BRYONY GORDON: When I opened up about my Binge Eating Disorder I got a message that made me feel deeply uncomfortable - until I realised the truth about something millions do without question
Trigger warning: this column contains discussion of trigger warnings.
I’ve done this for your own good, because, if you’re anything like me, the merest mention of these things will send you into a rage, and very possibly cause you to break out in a fevered rash.
Indeed, I have such a loathing of trigger warnings that I point-blank refuse to watch anything with them. It’s not the content that offends me, more the idea that those who have made the film/play/TV programme are somehow responsible for my well-being, while I remain powerless to look after myself.
It’s a rule of mine not to put trigger warnings on things – and one that surprises people, given I’ve made my name as a mental health campaigner and trigger warnings are meant to help protect mental health. But I don’t think they do help. In fact, it’s my opinion they can actually make people’s mental health worse.
I mention these two dreaded words only as a theatre director has been making some interesting points, which lead me to believe we need to do away with trigger warnings altogether.

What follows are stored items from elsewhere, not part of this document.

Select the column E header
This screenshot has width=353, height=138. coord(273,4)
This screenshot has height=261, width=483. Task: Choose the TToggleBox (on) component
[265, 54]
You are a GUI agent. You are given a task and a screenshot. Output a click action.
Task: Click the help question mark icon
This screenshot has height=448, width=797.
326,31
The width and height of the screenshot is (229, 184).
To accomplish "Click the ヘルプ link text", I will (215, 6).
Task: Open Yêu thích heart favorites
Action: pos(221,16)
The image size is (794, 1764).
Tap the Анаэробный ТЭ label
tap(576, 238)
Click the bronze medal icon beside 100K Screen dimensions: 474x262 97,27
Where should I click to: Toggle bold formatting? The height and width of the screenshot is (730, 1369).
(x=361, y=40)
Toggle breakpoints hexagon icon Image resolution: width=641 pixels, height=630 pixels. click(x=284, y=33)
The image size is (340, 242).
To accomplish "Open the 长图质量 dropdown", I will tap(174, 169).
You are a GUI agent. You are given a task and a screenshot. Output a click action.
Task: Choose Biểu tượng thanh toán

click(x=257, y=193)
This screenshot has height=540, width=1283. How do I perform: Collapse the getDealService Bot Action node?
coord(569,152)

Eline Arbo, who is currently directing Gina McKee and Romola Garai in The Years at London’s Almeida Theatre, suggested trigger warnings might make audiences more likely to react to graphic material, rather than helping to prepare them.
In The Years, there’s a depiction of a backstreet abortion, one that has caused the production to be interrupted on a number of occasions after audience members felt faint.
This has puzzled Arbo, as when she put on The Years at The Hague in 2022, the scene caused zero fainting. Is it because the Dutch have stronger stomachs? Nope. Arbo believes the more measured response was because she didn’t put a trigger warning on that production.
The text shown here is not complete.